Typography: The Basics
Typography is part of every day for a graphic designer and we use type in everything from logos, brochures and websites. Anything with wording or lettering involves some type of typography. So we think its time to look at this big part of everyday just a little closer.
Sometimes we forget about the little improvements you can make to a typeface by just by changing the tracking, kerning and leading. This can even make the difference between a good and bad typeface choice. Back in the days of the letterpress, all typesetting was done by hand, so the leading was a little more time consuming. But, in this digital age it is so easy to do in just a few clicks of a button!
A simple way to look at this by looking at the dictionary:
‘ The art or process of printing with type. The work of setting and arranging types and of printing from them’ (dictionary.reference.com)
However, this definition doesn’t really do this area of design justice. Type is all around us from the labels in our clothes to the social media sites we are all part of. All those typefaces where designed to look and feel a certain way. Some people notice the typography more than others, more often the bad is engrained into our memory.

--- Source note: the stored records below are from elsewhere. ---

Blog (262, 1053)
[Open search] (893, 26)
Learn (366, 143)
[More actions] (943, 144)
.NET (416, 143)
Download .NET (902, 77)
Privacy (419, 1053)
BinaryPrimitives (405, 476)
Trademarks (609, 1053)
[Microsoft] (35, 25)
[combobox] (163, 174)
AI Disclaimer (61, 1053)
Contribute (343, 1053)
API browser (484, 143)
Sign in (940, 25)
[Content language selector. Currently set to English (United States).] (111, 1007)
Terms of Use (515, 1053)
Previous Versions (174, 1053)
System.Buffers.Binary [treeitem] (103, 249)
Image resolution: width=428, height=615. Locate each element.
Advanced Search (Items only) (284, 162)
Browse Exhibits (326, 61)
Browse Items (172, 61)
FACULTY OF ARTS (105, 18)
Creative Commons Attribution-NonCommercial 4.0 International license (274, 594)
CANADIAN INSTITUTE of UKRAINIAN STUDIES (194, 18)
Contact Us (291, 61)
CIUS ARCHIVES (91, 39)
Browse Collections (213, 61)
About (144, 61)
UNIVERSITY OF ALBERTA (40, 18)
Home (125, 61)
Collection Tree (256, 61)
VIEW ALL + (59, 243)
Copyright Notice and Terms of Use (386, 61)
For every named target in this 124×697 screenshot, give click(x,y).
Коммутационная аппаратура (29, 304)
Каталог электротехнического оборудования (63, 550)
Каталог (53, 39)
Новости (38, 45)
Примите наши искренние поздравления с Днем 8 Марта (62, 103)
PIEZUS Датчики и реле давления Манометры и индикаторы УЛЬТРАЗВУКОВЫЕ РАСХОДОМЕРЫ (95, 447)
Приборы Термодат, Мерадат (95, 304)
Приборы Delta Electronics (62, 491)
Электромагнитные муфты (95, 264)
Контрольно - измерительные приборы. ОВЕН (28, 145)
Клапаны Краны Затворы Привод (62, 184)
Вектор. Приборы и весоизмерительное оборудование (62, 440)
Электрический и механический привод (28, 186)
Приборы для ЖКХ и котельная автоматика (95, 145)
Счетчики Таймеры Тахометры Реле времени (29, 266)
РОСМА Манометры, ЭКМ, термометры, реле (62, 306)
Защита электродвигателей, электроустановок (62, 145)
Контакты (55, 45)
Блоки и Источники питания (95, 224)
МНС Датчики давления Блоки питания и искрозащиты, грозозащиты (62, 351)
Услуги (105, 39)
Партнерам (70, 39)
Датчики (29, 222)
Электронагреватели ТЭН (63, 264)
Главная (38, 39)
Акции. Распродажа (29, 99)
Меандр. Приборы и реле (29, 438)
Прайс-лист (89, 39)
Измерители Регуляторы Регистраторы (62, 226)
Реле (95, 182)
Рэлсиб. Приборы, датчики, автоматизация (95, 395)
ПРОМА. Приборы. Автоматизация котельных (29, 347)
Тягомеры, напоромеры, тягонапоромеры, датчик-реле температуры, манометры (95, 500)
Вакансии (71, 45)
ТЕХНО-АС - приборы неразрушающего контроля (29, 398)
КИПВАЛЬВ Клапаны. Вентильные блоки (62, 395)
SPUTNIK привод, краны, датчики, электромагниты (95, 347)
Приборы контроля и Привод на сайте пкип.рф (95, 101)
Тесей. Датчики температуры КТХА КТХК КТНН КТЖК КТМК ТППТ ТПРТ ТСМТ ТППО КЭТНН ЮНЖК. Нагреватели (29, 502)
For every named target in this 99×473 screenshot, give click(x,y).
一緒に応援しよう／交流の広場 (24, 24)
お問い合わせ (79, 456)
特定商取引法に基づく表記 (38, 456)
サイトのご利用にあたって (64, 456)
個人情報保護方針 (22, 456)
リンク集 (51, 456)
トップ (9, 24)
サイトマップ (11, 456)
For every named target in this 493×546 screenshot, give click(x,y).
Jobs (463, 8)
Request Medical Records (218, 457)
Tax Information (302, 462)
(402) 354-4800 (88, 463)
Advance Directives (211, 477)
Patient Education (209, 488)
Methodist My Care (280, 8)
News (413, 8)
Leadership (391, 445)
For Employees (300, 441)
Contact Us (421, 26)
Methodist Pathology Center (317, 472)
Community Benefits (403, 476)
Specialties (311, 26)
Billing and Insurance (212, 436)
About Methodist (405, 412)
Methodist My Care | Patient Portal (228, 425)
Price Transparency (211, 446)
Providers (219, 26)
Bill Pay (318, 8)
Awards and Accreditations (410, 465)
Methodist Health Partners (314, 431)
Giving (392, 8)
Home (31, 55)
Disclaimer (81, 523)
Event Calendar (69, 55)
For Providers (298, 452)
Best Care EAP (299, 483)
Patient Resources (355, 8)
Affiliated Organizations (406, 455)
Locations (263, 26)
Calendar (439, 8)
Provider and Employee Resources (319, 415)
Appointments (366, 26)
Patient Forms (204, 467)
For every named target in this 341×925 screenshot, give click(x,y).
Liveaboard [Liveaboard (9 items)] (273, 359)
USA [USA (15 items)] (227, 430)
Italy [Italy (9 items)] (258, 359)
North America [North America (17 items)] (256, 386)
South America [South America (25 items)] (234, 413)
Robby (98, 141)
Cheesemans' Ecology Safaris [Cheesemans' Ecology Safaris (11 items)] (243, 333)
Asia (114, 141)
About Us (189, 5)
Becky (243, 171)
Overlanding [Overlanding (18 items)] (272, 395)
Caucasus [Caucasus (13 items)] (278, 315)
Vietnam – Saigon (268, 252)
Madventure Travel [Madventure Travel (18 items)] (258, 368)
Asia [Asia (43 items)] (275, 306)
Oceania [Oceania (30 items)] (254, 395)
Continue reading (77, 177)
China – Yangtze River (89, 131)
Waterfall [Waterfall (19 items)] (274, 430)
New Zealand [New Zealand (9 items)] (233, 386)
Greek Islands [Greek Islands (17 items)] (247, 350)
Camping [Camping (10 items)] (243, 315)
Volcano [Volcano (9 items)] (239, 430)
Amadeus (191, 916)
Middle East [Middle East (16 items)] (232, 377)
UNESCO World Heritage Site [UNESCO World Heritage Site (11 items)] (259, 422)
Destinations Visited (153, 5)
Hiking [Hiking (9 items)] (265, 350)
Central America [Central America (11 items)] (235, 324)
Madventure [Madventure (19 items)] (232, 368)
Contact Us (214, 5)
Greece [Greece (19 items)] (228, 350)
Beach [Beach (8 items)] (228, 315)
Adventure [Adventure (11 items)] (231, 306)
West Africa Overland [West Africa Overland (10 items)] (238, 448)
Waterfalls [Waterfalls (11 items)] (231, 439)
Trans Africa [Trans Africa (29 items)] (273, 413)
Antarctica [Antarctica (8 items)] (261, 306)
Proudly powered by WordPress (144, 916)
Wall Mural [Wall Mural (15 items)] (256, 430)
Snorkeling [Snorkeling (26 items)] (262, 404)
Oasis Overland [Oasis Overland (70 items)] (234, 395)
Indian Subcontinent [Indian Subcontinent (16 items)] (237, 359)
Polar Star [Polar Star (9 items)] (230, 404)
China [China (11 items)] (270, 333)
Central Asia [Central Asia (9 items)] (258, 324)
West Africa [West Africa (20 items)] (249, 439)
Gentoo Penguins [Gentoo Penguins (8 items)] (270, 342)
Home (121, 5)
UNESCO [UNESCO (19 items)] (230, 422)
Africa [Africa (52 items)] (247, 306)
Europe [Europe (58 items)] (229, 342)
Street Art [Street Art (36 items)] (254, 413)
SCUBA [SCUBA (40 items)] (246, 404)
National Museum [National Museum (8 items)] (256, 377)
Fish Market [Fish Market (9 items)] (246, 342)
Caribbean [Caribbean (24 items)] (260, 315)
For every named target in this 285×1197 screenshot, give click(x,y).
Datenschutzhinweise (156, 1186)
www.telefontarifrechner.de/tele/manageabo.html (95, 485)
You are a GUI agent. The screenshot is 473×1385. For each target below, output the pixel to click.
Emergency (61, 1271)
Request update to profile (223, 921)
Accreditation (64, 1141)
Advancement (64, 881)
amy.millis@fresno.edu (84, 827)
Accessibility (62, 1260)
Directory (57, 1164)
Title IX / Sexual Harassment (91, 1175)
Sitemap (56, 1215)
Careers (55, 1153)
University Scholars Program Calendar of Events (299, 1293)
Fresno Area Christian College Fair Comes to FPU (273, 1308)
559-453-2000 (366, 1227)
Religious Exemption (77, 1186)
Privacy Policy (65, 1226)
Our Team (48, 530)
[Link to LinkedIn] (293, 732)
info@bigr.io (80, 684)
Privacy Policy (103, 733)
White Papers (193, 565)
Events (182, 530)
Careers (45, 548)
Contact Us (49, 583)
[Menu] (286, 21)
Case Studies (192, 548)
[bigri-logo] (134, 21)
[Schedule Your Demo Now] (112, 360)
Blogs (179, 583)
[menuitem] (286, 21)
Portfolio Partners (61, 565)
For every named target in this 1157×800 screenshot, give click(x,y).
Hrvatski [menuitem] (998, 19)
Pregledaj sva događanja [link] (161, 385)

We, as graphic designers, should make more time to pay attention to detail with our typography. Choosing a font is just the start of it, making sure that typeface is laid out into a readable fashion is the rest of a graphic designers job.
Here are just a few hints and tips to help you with your typography!
There are many classifications but each differs in technical specification and the mood they can create. We are just going to focus on the two most common, Serif and Sans Serif.
Serif typefaces refer to the small lines that are attached to main strokes of characters within the typeface. Their most common use is for body copy due to their readability. These classify the most traditional fonts and are still mainly seen in newspapers.
Sans serifs are recognized by their lack of serifs, these are considered modern due to their appearance.
Anatomy of type lists all the different characteristics a typeface can hold. To begin here we have just represented a few. For a comprehensive list visit: www.typographydeconstructed.com
Kerning describes the amount of space between two characters. When a typeface is created the space between the characters is automatically set. However, in some cases the space between the letters in too big or too small. Kerning is the art of adjusting the space between characters so that the eye can flow easily without being distracted. In the following examples you can see were kerning can be needed.
The space between the vertical lines is referred to as leading. This is measured by obtaining the distance between two baselines. This is due to the letterpress, when type was placed into the frame, strips of lead where placed in-between the lines of type to create space. This made the text readable by the viewer. Just as with kerning this is set due to readability and aesthetic style.
When leading is decreased, the block of text can appear more compacted. As an aesthetic style low amounts of leading can increase the pace of the reader and introduce the feelings of cramped conditions. This is can be very powerful if used to evoke these feelings.
Increasing leading can reduce the pace of the piece, by introducing more white space. It can also introduce a more relaxed feel to the written word.
Tracking is the name given to the space between groups of characters. This can also be known as letter spacing. Tracking is described as being either loose or tight. Tight tracking is when the characters are closer together. Loose tracking describes a larger distance between each character. The same aesthetic styles can be created as kerning, by using the same treatment of space.